Treze ex-ministros do Supremo Tribunal Federal (STF) enviaram uma carta conjunta ao atual presidente da Corte, Edson Fachin, para pedir que o colegiado investigue de forma rigorosa as denúncias envolvendo ministros da Corte. No texto, os signatários pedem convocação de sessão pública para discutir os fatos e classificam a situação como a “mais aguda crise” da história da Suprema Corte.

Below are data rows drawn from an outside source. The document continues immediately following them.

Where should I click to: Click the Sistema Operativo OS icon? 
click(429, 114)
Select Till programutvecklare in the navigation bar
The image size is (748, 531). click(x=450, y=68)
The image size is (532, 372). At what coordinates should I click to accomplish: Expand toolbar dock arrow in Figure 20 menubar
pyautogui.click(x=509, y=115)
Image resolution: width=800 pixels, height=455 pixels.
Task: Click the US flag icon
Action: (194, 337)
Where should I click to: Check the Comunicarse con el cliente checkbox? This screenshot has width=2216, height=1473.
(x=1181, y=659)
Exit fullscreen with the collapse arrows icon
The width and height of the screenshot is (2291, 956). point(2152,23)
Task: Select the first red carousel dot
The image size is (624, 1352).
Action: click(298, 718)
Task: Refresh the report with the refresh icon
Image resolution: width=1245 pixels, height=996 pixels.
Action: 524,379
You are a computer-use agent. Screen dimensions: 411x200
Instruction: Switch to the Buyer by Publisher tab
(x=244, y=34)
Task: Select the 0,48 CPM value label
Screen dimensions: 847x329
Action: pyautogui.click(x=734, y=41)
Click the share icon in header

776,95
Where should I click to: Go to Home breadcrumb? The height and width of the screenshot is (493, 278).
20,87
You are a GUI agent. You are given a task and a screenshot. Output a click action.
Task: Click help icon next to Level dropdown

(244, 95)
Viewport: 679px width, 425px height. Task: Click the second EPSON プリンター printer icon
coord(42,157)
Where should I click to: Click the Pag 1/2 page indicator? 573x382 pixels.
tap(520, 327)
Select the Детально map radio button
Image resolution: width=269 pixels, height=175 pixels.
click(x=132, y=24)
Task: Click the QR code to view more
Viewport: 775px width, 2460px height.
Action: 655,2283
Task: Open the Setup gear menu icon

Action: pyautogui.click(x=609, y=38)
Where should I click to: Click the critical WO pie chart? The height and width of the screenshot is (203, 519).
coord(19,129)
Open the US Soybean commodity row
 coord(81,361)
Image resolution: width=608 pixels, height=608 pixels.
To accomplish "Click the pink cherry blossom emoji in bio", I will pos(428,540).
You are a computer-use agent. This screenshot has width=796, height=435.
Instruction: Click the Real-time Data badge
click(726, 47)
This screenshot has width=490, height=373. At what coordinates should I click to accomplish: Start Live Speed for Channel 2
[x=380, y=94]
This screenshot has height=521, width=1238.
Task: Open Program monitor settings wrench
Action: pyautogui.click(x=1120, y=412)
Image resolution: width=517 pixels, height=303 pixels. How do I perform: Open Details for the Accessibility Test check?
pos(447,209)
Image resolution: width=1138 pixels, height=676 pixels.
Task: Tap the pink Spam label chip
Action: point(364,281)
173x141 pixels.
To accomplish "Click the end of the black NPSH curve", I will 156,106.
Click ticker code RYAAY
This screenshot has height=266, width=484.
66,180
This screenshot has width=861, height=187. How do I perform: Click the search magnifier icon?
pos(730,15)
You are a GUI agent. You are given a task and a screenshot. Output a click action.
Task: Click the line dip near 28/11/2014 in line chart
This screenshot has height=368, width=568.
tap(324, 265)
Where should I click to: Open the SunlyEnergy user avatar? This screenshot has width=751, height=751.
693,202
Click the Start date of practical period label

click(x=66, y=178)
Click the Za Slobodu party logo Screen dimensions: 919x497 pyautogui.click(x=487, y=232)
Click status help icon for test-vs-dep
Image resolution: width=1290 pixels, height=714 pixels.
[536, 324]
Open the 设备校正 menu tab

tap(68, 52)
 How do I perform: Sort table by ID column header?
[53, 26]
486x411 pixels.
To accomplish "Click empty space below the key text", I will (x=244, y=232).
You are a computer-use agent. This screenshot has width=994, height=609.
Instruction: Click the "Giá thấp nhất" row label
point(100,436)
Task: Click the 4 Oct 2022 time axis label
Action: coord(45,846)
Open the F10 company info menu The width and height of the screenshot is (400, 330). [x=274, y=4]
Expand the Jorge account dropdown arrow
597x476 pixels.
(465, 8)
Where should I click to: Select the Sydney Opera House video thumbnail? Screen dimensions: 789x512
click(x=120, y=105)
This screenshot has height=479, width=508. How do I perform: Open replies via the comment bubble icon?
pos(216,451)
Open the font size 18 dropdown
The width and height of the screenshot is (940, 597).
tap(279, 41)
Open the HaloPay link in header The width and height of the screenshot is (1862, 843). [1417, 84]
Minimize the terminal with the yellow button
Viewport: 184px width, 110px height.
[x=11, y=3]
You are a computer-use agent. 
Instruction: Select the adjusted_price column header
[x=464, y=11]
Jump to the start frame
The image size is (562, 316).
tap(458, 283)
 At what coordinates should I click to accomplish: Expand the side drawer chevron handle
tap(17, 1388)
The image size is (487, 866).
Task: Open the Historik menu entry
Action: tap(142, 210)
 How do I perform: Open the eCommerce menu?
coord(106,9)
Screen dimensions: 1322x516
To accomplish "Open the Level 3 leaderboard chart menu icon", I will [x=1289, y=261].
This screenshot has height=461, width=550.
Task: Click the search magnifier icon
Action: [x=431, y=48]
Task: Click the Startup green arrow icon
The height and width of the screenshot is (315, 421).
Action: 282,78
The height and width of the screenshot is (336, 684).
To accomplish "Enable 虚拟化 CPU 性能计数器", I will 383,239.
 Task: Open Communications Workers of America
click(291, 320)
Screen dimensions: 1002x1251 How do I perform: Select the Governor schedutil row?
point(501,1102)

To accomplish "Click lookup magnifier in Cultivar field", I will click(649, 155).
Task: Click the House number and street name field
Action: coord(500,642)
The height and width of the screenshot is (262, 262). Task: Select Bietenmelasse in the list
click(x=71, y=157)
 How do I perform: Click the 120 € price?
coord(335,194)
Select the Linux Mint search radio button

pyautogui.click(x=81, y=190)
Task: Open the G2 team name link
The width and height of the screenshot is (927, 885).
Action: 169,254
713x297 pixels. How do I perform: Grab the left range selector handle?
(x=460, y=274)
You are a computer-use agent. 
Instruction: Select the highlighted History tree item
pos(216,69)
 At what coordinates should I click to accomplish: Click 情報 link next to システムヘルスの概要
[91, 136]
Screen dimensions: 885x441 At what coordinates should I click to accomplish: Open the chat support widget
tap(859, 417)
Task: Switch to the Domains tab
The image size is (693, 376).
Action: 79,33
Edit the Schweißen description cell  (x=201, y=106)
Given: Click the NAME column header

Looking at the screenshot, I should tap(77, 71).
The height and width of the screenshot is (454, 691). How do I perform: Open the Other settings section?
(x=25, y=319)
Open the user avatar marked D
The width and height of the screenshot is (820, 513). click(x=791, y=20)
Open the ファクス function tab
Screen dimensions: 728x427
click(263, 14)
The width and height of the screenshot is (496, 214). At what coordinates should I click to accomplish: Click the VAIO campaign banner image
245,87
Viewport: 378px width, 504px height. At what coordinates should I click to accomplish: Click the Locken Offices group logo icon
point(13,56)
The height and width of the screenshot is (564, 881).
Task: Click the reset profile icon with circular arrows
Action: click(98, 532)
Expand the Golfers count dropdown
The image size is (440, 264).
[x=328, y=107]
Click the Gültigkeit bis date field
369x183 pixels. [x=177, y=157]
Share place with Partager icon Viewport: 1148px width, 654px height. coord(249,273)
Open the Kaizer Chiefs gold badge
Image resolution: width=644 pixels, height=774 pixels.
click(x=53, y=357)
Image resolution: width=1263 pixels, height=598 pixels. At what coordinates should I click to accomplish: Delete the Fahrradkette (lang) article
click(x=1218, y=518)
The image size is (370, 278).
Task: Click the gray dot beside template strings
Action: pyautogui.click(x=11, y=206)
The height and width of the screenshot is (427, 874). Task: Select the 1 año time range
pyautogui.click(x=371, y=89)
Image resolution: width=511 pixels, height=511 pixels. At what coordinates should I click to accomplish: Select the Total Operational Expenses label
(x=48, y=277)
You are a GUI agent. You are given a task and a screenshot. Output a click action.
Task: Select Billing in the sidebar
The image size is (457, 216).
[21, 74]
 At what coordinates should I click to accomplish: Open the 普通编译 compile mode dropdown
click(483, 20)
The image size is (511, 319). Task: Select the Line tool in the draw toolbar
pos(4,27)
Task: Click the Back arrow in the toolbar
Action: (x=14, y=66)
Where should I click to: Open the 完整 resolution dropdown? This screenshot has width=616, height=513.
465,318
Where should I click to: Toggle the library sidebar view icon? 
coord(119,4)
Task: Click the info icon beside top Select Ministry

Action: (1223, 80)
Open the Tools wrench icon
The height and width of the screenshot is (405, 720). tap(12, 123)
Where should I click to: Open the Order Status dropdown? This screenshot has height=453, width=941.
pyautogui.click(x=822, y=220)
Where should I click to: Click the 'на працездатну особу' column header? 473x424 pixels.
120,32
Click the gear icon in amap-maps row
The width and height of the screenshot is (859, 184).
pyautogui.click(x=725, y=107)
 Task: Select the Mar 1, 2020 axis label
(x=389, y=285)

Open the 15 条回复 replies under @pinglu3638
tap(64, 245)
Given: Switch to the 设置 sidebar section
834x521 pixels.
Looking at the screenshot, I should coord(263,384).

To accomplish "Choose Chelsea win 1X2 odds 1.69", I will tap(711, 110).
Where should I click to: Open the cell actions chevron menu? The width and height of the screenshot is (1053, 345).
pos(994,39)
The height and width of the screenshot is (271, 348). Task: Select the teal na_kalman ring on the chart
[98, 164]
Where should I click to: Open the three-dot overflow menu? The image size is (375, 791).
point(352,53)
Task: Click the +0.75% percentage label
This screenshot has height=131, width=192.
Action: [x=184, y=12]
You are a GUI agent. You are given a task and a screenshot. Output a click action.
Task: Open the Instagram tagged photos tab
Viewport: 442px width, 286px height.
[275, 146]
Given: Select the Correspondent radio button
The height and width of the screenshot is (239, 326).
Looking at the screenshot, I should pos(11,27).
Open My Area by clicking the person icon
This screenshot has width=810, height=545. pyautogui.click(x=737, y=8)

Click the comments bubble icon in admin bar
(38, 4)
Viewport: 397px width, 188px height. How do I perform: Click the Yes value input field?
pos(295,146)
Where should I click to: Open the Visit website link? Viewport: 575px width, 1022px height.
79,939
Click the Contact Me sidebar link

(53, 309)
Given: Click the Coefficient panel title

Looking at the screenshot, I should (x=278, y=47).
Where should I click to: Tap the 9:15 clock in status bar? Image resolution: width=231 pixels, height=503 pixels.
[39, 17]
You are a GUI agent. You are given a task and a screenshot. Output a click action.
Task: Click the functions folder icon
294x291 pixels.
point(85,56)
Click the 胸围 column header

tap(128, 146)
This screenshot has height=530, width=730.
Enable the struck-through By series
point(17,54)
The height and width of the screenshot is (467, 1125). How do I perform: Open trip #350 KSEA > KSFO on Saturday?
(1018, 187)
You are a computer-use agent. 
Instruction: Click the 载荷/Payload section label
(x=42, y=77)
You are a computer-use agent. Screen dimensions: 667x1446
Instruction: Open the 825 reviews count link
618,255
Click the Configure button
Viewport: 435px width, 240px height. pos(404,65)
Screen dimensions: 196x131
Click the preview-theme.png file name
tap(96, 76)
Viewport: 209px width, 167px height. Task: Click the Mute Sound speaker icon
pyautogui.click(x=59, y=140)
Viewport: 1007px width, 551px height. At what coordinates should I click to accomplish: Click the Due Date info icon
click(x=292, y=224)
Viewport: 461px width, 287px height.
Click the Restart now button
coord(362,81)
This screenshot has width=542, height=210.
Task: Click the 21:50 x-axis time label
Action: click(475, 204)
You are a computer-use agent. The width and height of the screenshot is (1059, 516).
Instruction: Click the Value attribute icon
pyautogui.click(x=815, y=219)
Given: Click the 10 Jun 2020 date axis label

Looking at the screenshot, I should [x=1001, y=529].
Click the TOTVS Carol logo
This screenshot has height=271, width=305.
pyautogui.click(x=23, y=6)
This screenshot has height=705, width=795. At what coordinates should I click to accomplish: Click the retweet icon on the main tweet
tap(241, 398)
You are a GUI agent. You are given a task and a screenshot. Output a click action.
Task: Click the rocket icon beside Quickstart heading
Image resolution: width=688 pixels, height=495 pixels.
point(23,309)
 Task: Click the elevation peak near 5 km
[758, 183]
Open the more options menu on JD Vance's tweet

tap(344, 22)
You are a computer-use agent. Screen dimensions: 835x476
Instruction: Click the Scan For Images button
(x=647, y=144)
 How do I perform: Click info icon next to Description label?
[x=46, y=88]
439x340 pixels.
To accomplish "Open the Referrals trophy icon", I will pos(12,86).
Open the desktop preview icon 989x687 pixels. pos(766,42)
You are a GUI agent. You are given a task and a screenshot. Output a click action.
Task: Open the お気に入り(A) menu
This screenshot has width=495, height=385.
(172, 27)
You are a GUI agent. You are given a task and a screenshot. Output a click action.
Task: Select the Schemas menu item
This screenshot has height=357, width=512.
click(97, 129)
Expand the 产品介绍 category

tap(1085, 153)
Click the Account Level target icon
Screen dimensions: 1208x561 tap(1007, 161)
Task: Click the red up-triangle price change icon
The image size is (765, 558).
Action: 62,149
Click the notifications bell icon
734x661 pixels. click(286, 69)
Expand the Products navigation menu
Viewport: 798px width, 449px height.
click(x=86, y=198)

Sem citar nomes ou episódios específicos, os magistrados sustentam que a gravidade dos episódios divulgados afeta diretamente a confiança da população na Justiça e coloca em risco a estabilidade das instituições democráticas do país. “[Temos] a absoluta convicção de que Vossa Excelência designará, com toda a urgência, sessão pública para que o Pleno determine imediata e rigorosa apuração, sob o devido processo legal, dos gravíssimos fatos cuja divulgação vem comprometendo o prestígio e a autoridade desse Tribunal.”
Assinam a carta:
- Ayres Britto;
- Carlos Velloso;
- Celso de Mello;
- Cezar Peluso;
- Ellen Gracie;
- Eros Grau;
- Francisco Rezek;
- Ilmar Galvão;
- Joaquim Barbosa;
- Nelson Jobim;
- Néri da Silveira;
- Rosa Weber;
- Sydney Sanches.
Confira a manifestação na íntegra:
Os ministros aposentados e ex-presidentes, abaixo assinados, vêm manifestar plena confiança na seriedade, discernimento e firmeza de V. Exª na condução dessa Suprema Corte, na mais aguda crise de sua história, e a absoluta convicção de que V. Exª designará, com toda a urgência, sessão pública para que o Pleno determine imediata e rigorosa apuração, sob o devido processo legal, dos gravíssimos fatos cuja divulgação vem comprometendo o prestígio e a autoridade desse Tribunal, a confiança do povo e até a estabilidade das instituições democráticas.